In Iraq, Molan faced death a dozen times, more than that. The house next to the one he lived in was destroyed by rocket fire. He was many times fired on. He had a close protection unit of Australian and US special forces. Once he was dozing in a Blackhawk helicopter between Baghdad and Mosul when he opened his eyes to see a 23mm anti-aircraft gun blinking at the chopper, just about to fire. Luckily the pilot took radical evasive action at that moment.

Still, as Adam Bandt would no doubt know, you never know where cowardice is hiding.

The two videos that Molan re-posted to his Facebook page last year showed genuine violence in Europe, in at least one case certainly Islamist violence. In one, Molan was particularly, almost technically, interested in the ­restraint French police showed under attack. Like almost everyone else, he had never heard of the British First group, nor known anything of its politics, until ­Donald Trump got into trouble for re-posting their material. Of course, the failure of mainstream politicians to discuss Islamist violence in Europe is one factor that has driven the growth of extremes.

Three political conclusions from the Molan affair are inescapable.

One, the Greens are truly a ­destructive, vicious political force, always happy to attribute great moral courage to themselves while foully and often baselessly attacking the motives and character of anyone who disagrees with them. They seem to have an unhealthy hang-up about the military.

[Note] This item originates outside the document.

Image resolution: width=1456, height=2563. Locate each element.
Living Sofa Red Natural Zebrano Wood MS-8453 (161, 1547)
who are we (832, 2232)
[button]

Second, what idiots the Liberals were not to preselect Molan ear­lier, favouring anonymous identikit candidates instead. Molan is in the Senate by fluke. If the Liberals are to revive as a party they need big personalities who represent real constituencies and bring varied life experience to the parliament. Just having Molan there has enraged the Greens and polarised voters in favour of the government.

And thirdly, while this controversy has run OK so far for Molan, the Howard government never appointed a soldier of his seniority to Iraq again, despite US requests. I suspect this is because even the Howard government was scared of having to take political responsibility for genuinely big battlefield decisions. We claim to want influence, but are often scared of it.

If only we had a few more “cowards” like Jim Molan.